The biggest one is backward compatibility and/or making it easy to port projects up to using tassets.


If you have most of a project already set up, having to manually port to this sytem would indeed be a pretty huge pain. So there would need to be some fashion of batch-conversion tool that automates it for the end user. I don't think it'd be too hard to do. You could have a command in the content browser/import function that will automatically poll the game directory for valid assets and run an import function on them if they don't already exist as a tasset. From there you would just need to add categorization tags and the like as needed.


The other one is that it would probably break live-reload as described. And this is definitely something I didn't really consider. We back and forthed in irc about it, and a good way to do it would be to have a source-path reference in the tasset itself.
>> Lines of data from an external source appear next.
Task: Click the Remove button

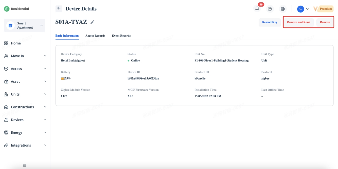Action: pos(325,22)
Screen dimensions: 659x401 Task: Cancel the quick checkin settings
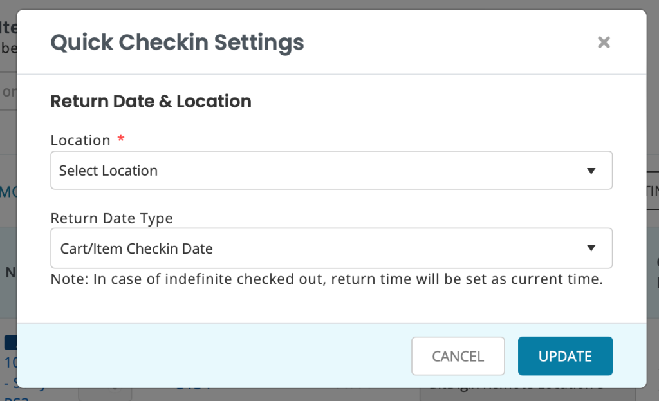(x=458, y=356)

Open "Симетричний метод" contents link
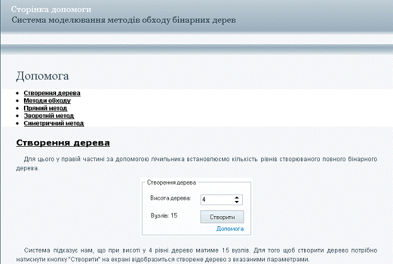point(54,123)
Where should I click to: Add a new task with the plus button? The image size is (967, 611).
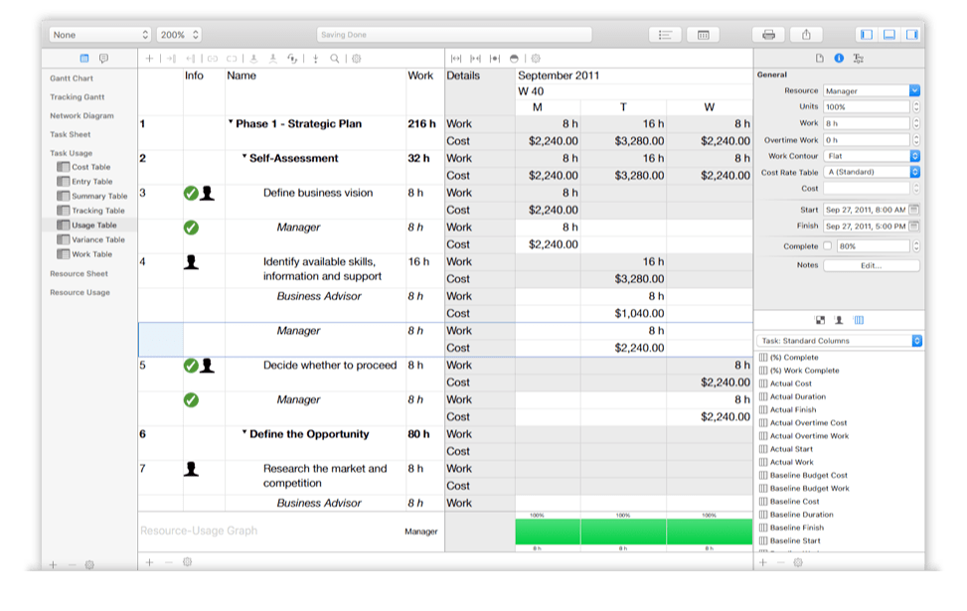tap(149, 58)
When the tasset is loaded, it can hook into T3D's resource manager as normal for the source file path. This way, if the source file is modified, the resource changed callback would happen and the asset can be updated as well.


Maybe make it a project setting to have it auto-reload, or merely inform the user and then they can click on that tasset in the content browser to manually trip a reload?



Another thing we were talking about is improvements to handling GUIs. I don't know if this is expressly a "asset" thing - I don't know that we'd convert guis to tassets or not. I'd wager no, and they'd just be TAML + script. But I'll put it here lacking a better place to discuss it for now. My idea on GUI management is to have 'callback fields' in the gui editor itself. Similar to how the trigger object has onEnter/Exit/Tick command blocks you can edit easily, the gui controls would have command fields for various callbacks. onWake/onSleep/onMouseDown, etc.


If you want to script functionality on it, you'd select that gui control in the gui editor, and edit that particular callback field. This would automatically add it to the associated gui's script file without needing to do it yourself. This removes yet another element of needing to go into the game dir and manage files yourself without loosing any of the functionality. Heck, this would probably drastically improve the usability of the guis if you can hammer some script on a gui and immediately test it by leaving the editor(updating the field would logically trigger a re-exec of the script file)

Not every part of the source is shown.